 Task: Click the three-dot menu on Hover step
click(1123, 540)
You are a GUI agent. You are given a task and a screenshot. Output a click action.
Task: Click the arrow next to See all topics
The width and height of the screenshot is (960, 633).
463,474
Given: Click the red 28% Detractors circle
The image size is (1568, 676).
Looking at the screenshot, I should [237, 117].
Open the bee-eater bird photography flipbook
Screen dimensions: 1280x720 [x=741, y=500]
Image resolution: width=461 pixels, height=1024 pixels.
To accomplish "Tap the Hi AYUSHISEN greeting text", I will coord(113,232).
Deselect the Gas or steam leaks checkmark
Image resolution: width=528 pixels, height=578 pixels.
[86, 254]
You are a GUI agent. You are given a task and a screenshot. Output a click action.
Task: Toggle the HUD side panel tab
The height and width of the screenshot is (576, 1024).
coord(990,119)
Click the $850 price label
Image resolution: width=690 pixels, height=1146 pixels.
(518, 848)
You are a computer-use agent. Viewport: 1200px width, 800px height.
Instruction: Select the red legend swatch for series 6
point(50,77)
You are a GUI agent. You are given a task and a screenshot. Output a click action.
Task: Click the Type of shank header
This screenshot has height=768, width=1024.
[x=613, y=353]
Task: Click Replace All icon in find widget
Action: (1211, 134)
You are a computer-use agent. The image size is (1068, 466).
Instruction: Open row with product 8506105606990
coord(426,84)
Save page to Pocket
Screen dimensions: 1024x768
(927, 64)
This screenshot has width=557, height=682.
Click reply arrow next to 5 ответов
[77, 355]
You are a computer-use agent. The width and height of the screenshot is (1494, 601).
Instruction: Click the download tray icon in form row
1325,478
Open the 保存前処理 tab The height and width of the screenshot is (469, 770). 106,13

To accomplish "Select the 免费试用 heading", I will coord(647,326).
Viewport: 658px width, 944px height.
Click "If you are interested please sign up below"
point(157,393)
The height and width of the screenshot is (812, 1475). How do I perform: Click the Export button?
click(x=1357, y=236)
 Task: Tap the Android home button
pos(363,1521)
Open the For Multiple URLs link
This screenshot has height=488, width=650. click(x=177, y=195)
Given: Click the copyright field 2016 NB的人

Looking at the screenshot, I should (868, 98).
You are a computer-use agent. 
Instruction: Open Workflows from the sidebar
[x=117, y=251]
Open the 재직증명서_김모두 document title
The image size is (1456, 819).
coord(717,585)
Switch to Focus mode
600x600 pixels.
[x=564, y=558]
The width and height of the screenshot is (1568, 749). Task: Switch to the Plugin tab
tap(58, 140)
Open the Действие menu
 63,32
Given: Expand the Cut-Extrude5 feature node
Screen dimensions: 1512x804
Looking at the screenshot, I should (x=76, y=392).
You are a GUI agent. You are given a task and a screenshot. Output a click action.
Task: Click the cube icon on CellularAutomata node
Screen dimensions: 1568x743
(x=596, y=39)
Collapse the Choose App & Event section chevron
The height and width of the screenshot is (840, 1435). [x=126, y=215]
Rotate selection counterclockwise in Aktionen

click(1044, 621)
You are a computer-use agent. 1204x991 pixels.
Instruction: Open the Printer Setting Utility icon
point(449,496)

------------------------------------------------

▸ **WORK TASK**:
Repeat all of the records exactly.

▸ **PROBLEM SOLUTION**:
 Task: Click the three-dot menu on Hover step
click(1123, 540)
You are a GUI agent. You are given a task and a screenshot. Output a click action.
Task: Click the arrow next to See all topics
The width and height of the screenshot is (960, 633).
463,474
Given: Click the red 28% Detractors circle
The image size is (1568, 676).
Looking at the screenshot, I should [237, 117].
Open the bee-eater bird photography flipbook
Screen dimensions: 1280x720 [x=741, y=500]
Image resolution: width=461 pixels, height=1024 pixels.
To accomplish "Tap the Hi AYUSHISEN greeting text", I will coord(113,232).
Deselect the Gas or steam leaks checkmark
Image resolution: width=528 pixels, height=578 pixels.
[86, 254]
You are a GUI agent. You are given a task and a screenshot. Output a click action.
Task: Toggle the HUD side panel tab
The height and width of the screenshot is (576, 1024).
coord(990,119)
Click the $850 price label
Image resolution: width=690 pixels, height=1146 pixels.
(518, 848)
You are a computer-use agent. Viewport: 1200px width, 800px height.
Instruction: Select the red legend swatch for series 6
point(50,77)
You are a GUI agent. You are given a task and a screenshot. Output a click action.
Task: Click the Type of shank header
This screenshot has height=768, width=1024.
[x=613, y=353]
Task: Click Replace All icon in find widget
Action: (1211, 134)
You are a computer-use agent. The image size is (1068, 466).
Instruction: Open row with product 8506105606990
coord(426,84)
Save page to Pocket
Screen dimensions: 1024x768
(927, 64)
This screenshot has width=557, height=682.
Click reply arrow next to 5 ответов
[77, 355]
You are a computer-use agent. The width and height of the screenshot is (1494, 601).
Instruction: Click the download tray icon in form row
1325,478
Open the 保存前処理 tab The height and width of the screenshot is (469, 770). 106,13

To accomplish "Select the 免费试用 heading", I will coord(647,326).
Viewport: 658px width, 944px height.
Click "If you are interested please sign up below"
point(157,393)
The height and width of the screenshot is (812, 1475). How do I perform: Click the Export button?
click(x=1357, y=236)
 Task: Tap the Android home button
pos(363,1521)
Open the For Multiple URLs link
This screenshot has height=488, width=650. click(x=177, y=195)
Given: Click the copyright field 2016 NB的人

Looking at the screenshot, I should (868, 98).
You are a computer-use agent. 
Instruction: Open Workflows from the sidebar
[x=117, y=251]
Open the 재직증명서_김모두 document title
The image size is (1456, 819).
coord(717,585)
Switch to Focus mode
600x600 pixels.
[x=564, y=558]
The width and height of the screenshot is (1568, 749). Task: Switch to the Plugin tab
tap(58, 140)
Open the Действие menu
 63,32
Given: Expand the Cut-Extrude5 feature node
Screen dimensions: 1512x804
Looking at the screenshot, I should (x=76, y=392).
You are a GUI agent. You are given a task and a screenshot. Output a click action.
Task: Click the cube icon on CellularAutomata node
Screen dimensions: 1568x743
(x=596, y=39)
Collapse the Choose App & Event section chevron
The height and width of the screenshot is (840, 1435). [x=126, y=215]
Rotate selection counterclockwise in Aktionen

click(1044, 621)
You are a computer-use agent. 1204x991 pixels.
Instruction: Open the Printer Setting Utility icon
point(449,496)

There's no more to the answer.